● **Task to complete**
Transcribe, exactly and without pictures, the lines below from the line with "This screenshot has width=1325, height=627." to the line with "Given: Expand the", both ends included, and no others.

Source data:
====

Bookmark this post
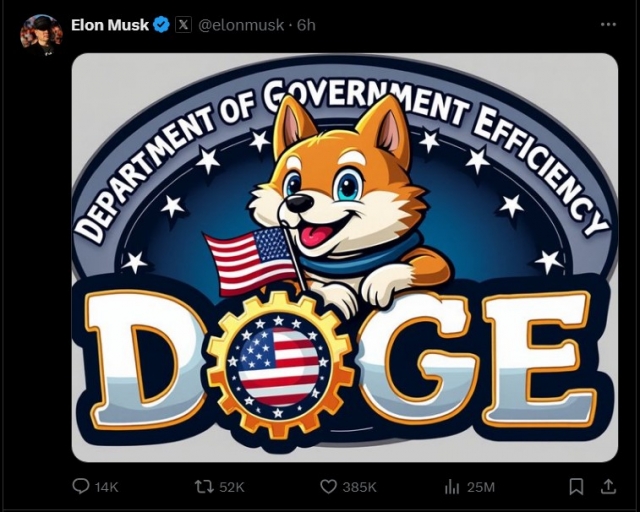 tap(576, 487)
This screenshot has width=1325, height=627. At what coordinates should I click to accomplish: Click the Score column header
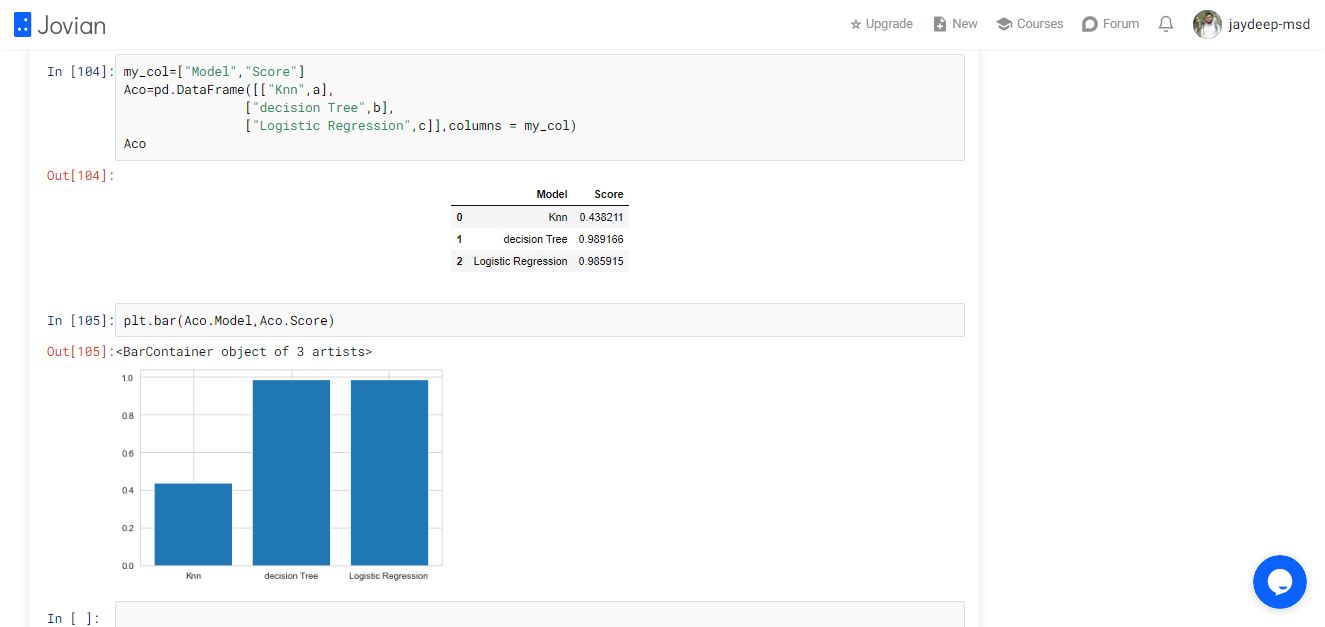tap(608, 194)
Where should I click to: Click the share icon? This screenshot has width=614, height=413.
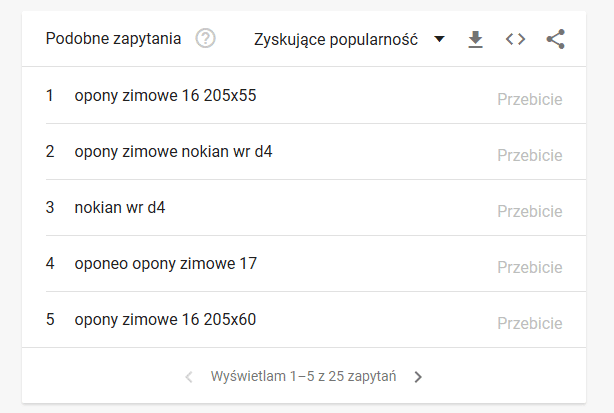[556, 39]
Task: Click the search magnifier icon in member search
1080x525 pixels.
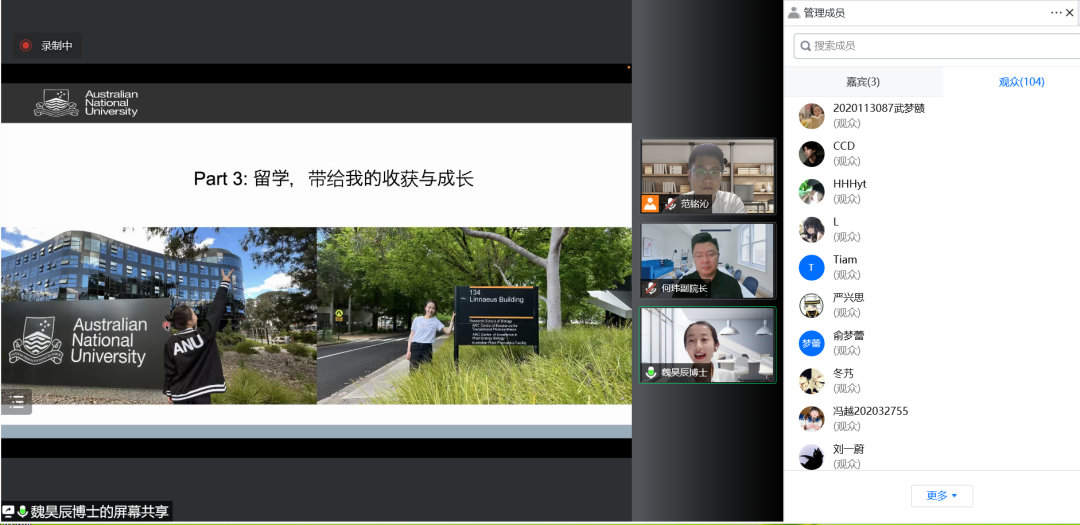Action: click(804, 46)
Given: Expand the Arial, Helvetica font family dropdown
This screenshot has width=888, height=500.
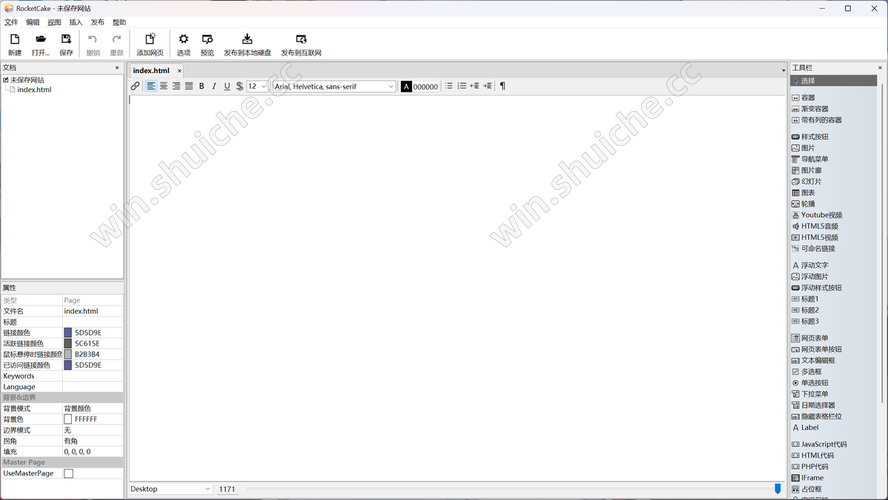Looking at the screenshot, I should point(335,87).
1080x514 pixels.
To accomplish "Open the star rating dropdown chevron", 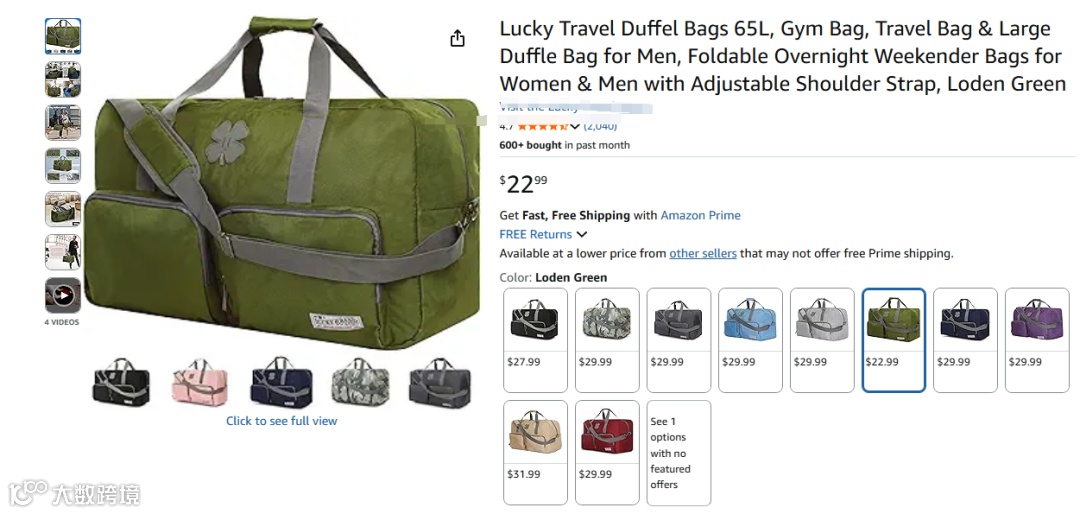I will click(575, 126).
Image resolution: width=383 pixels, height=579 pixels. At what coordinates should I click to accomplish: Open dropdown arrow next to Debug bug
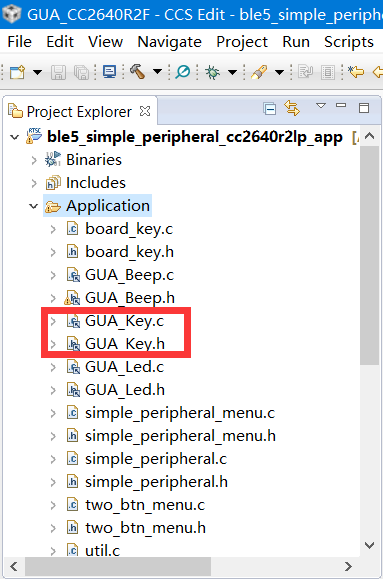(x=232, y=72)
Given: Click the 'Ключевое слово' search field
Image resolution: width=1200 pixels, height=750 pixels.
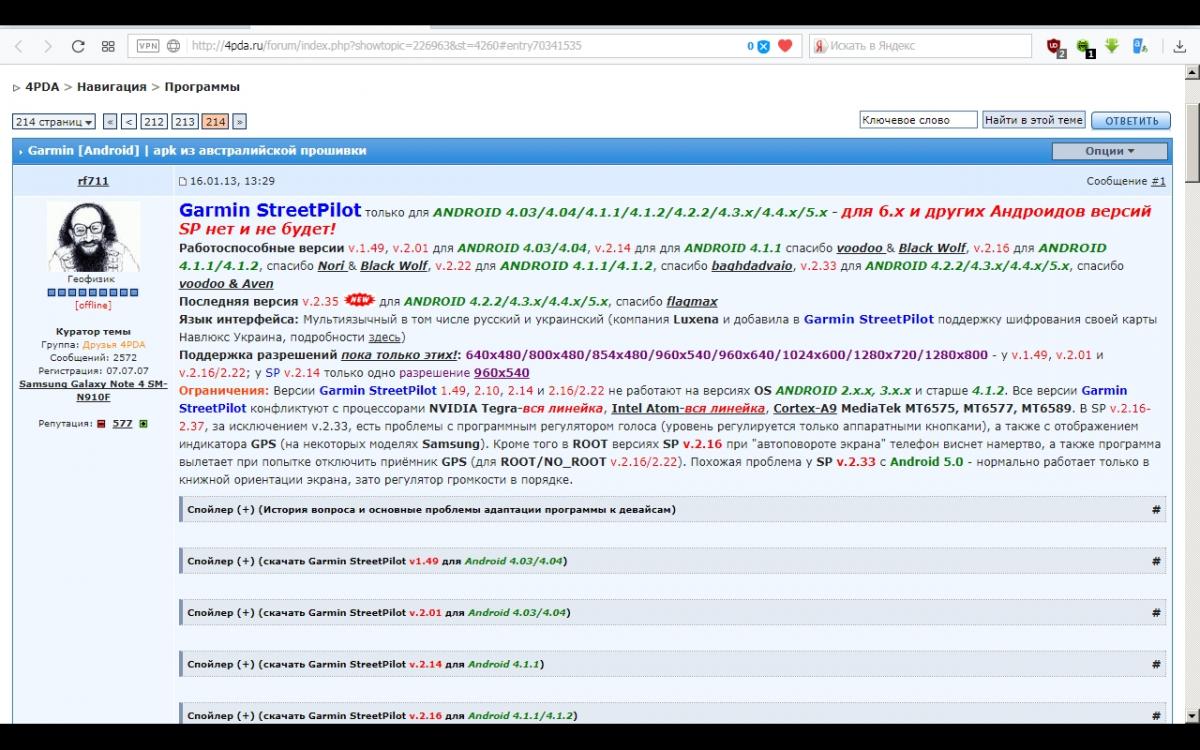Looking at the screenshot, I should pyautogui.click(x=918, y=120).
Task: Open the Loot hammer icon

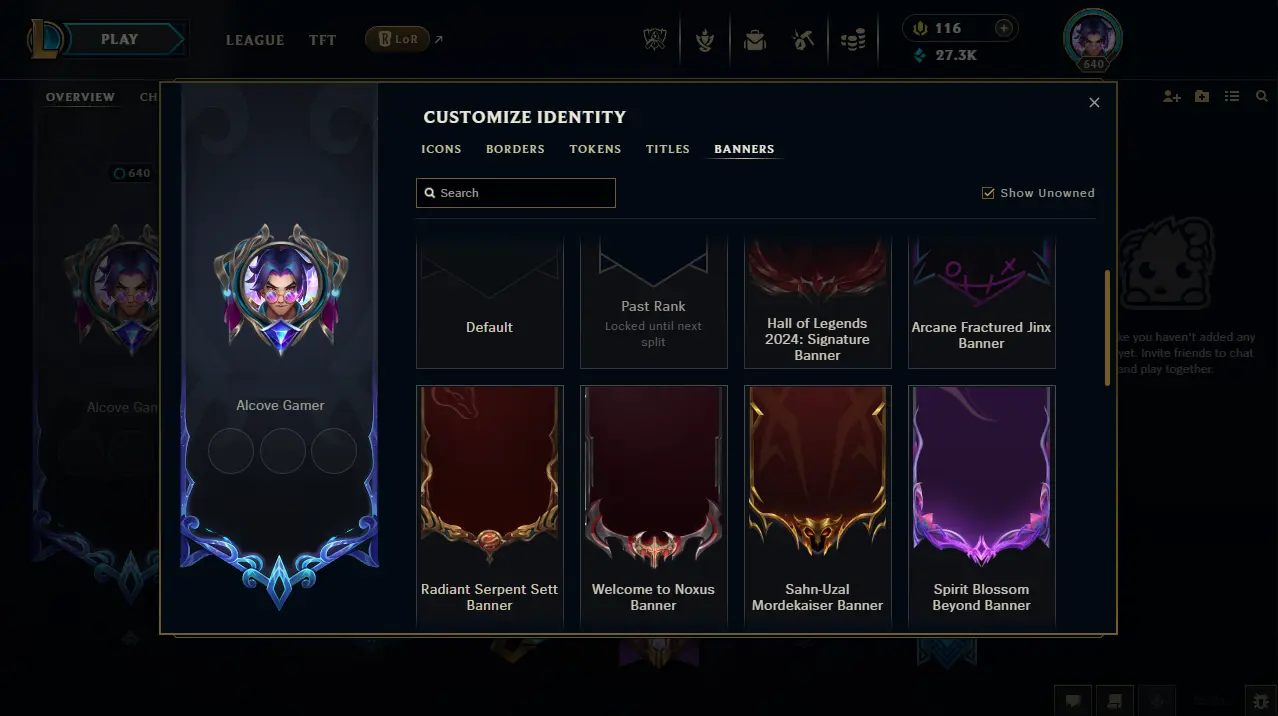Action: 803,40
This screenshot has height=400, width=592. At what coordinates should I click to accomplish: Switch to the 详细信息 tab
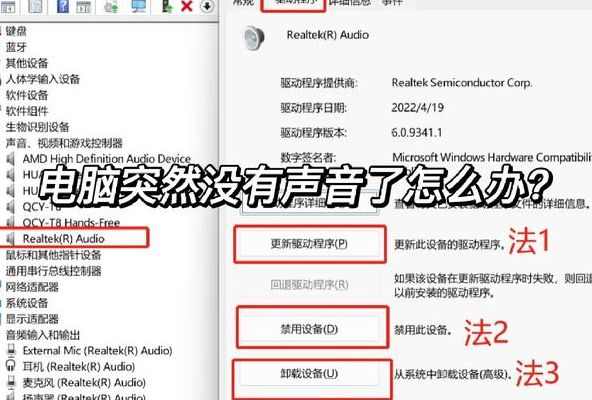coord(350,3)
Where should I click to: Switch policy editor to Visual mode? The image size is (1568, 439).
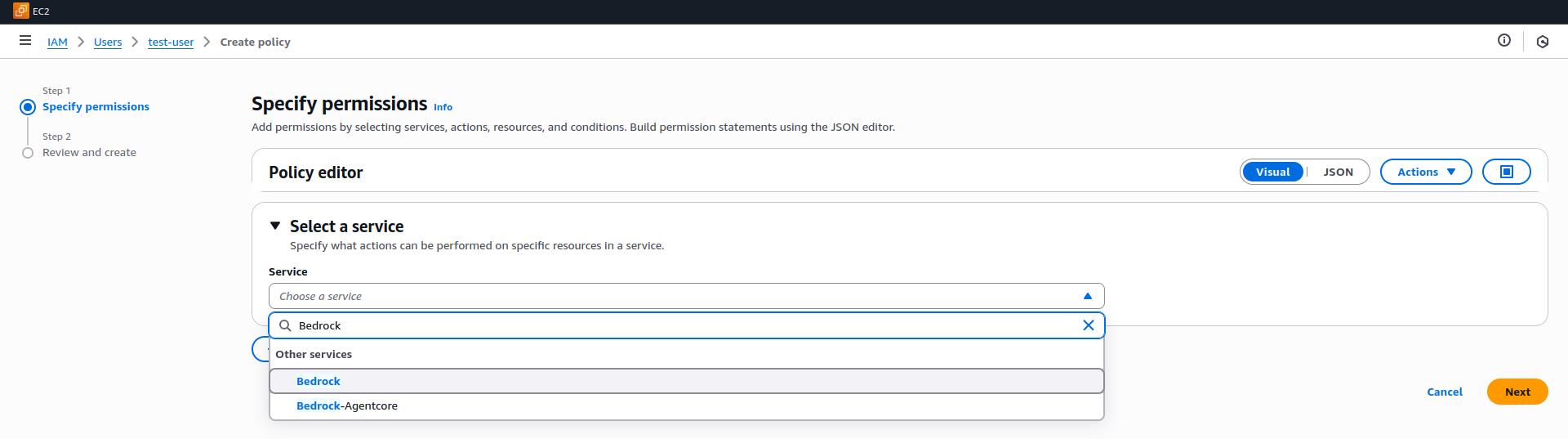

====

● **Written response**
This screenshot has width=1325, height=627. At what coordinates should I click to accomplish: Click the Score column header
tap(608, 194)
Where should I click to: Click the share icon? This screenshot has width=614, height=413.
[556, 39]
Task: Click the search magnifier icon in member search
1080x525 pixels.
Action: click(804, 46)
Given: Expand the Arial, Helvetica font family dropdown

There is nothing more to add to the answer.